"Uncle Blobs isn't a swell—he's only a farmer with a title."

"Oh! then I don't know what you mean by a swell."

"Well, of course the Conroys are swells in a way, but they don't care about swelling. If mother had liked—and father had let her—she could have been a fashionable lady, and dear Muriel could have been a fashionable girl, with her picture in the illustrated papers, sitting in front of a lattice window with a sweet white frock and a bunch of lilies. 'We give this week a charming photograph of Miss Muriel Graham, the only daughter of the Honourable Mrs. Graham. Mrs. Graham is a daughter of' and so on. As it is, dear Muriel is just the daughter of a country squire."
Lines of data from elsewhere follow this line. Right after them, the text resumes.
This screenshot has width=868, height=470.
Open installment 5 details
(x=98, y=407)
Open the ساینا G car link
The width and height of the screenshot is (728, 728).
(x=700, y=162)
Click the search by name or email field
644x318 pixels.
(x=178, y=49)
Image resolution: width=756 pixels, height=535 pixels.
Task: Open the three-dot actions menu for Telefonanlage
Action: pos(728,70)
"That is all dear Cicely is, though you said just now that father was a swell. I don't see, really, that he is much more of a swell than Mr. Graham was—here."

"No—he isn't—here. That's just it. That is what you are running your head against, my dear. Perhaps he isn't really a swell at all, now. But he could be if he liked, and he was when he was young. It is because he likes being a country squire best that you have got to put up with being a country squire's daughter. I'm sorry for you, as you seem to feel it so much, but I'm afraid there's no help for it. I don't think, really, you have much to grumble at, but I suppose if you live for a fortnight exclusively amongst dukes and duchesses, you are apt to get a little above yourself. Now tell me all about the Court Ball."

Cicely told her all about the Court Ball; then they talked about other things, and Muriel said, "You have never asked about Jim. His ship is due in London next Wednesday and he will be home the day after."

"Dear old Jim," said Cicely—she was at work on some embroidery for Muriel. "It will be jolly to see him back again. But it doesn't seem like a year since he went away."

"You don't seem to have missed him much."

"O yes, I have. But it was like when the boys went back to school or to Cambridge—frightfully dull at first, and then you got used to it, and they were back before you knew where you were."

"Yes, I know. But I don't feel like that about Walter now. I don't know what I should do if he were to go off for a year."